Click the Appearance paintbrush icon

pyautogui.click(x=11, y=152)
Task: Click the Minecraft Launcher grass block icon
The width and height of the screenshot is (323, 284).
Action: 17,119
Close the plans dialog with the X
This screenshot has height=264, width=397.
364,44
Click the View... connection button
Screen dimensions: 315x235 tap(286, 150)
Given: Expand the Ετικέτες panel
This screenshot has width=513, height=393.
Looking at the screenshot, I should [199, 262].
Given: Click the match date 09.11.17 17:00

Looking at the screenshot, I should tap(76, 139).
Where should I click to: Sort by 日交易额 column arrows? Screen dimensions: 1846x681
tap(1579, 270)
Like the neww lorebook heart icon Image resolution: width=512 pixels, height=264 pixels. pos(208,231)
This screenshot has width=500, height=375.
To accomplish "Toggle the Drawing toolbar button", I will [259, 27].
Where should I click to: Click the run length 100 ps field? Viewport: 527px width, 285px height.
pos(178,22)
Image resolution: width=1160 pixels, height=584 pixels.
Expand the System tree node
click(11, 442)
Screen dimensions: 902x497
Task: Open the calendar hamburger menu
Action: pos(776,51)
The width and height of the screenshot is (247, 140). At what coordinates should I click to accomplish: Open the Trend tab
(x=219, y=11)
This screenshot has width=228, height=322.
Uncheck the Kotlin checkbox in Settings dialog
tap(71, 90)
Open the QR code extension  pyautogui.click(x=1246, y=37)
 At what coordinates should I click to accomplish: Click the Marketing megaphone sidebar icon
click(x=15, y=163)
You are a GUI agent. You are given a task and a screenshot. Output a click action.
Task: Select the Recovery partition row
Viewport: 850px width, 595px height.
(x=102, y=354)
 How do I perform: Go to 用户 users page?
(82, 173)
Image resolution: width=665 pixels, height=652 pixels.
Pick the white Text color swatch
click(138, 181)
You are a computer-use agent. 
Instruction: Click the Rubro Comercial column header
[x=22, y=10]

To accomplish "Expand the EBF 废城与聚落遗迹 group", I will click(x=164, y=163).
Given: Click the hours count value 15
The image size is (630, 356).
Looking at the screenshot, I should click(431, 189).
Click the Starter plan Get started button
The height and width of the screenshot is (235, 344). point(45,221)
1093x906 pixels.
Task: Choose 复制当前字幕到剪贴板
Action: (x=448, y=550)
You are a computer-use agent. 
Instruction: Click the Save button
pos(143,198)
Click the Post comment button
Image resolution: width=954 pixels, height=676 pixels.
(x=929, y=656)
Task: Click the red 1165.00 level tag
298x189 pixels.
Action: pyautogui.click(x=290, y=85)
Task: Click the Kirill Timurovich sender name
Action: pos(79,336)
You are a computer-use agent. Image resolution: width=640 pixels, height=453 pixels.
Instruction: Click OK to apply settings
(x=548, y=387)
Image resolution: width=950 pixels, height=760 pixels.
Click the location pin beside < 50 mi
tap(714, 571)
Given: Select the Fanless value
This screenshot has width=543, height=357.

◇ ◇ ◇ ◇ ◇ ◇ ◇

Return the records in full. Omit nothing.

■ **RESULT OF THIS EXERCISE**:
Click the Appearance paintbrush icon

pyautogui.click(x=11, y=152)
Task: Click the Minecraft Launcher grass block icon
The width and height of the screenshot is (323, 284).
Action: 17,119
Close the plans dialog with the X
This screenshot has height=264, width=397.
364,44
Click the View... connection button
Screen dimensions: 315x235 tap(286, 150)
Given: Expand the Ετικέτες panel
This screenshot has width=513, height=393.
Looking at the screenshot, I should [199, 262].
Given: Click the match date 09.11.17 17:00

Looking at the screenshot, I should tap(76, 139).
Where should I click to: Sort by 日交易额 column arrows? Screen dimensions: 1846x681
tap(1579, 270)
Like the neww lorebook heart icon Image resolution: width=512 pixels, height=264 pixels. pos(208,231)
This screenshot has width=500, height=375.
To accomplish "Toggle the Drawing toolbar button", I will [259, 27].
Where should I click to: Click the run length 100 ps field? Viewport: 527px width, 285px height.
pos(178,22)
Image resolution: width=1160 pixels, height=584 pixels.
Expand the System tree node
click(11, 442)
Screen dimensions: 902x497
Task: Open the calendar hamburger menu
Action: pos(776,51)
The width and height of the screenshot is (247, 140). At what coordinates should I click to accomplish: Open the Trend tab
(x=219, y=11)
This screenshot has width=228, height=322.
Uncheck the Kotlin checkbox in Settings dialog
tap(71, 90)
Open the QR code extension  pyautogui.click(x=1246, y=37)
 At what coordinates should I click to accomplish: Click the Marketing megaphone sidebar icon
click(x=15, y=163)
You are a GUI agent. You are given a task and a screenshot. Output a click action.
Task: Select the Recovery partition row
Viewport: 850px width, 595px height.
(x=102, y=354)
 How do I perform: Go to 用户 users page?
(82, 173)
Image resolution: width=665 pixels, height=652 pixels.
Pick the white Text color swatch
click(138, 181)
You are a computer-use agent. 
Instruction: Click the Rubro Comercial column header
[x=22, y=10]

To accomplish "Expand the EBF 废城与聚落遗迹 group", I will click(x=164, y=163).
Given: Click the hours count value 15
The image size is (630, 356).
Looking at the screenshot, I should click(431, 189).
Click the Starter plan Get started button
The height and width of the screenshot is (235, 344). point(45,221)
1093x906 pixels.
Task: Choose 复制当前字幕到剪贴板
Action: (x=448, y=550)
You are a computer-use agent. 
Instruction: Click the Save button
pos(143,198)
Click the Post comment button
Image resolution: width=954 pixels, height=676 pixels.
(x=929, y=656)
Task: Click the red 1165.00 level tag
298x189 pixels.
Action: pyautogui.click(x=290, y=85)
Task: Click the Kirill Timurovich sender name
Action: pos(79,336)
You are a computer-use agent. Image resolution: width=640 pixels, height=453 pixels.
Instruction: Click OK to apply settings
(x=548, y=387)
Image resolution: width=950 pixels, height=760 pixels.
Click the location pin beside < 50 mi
tap(714, 571)
Given: Select the Fanless value
This screenshot has width=543, height=357.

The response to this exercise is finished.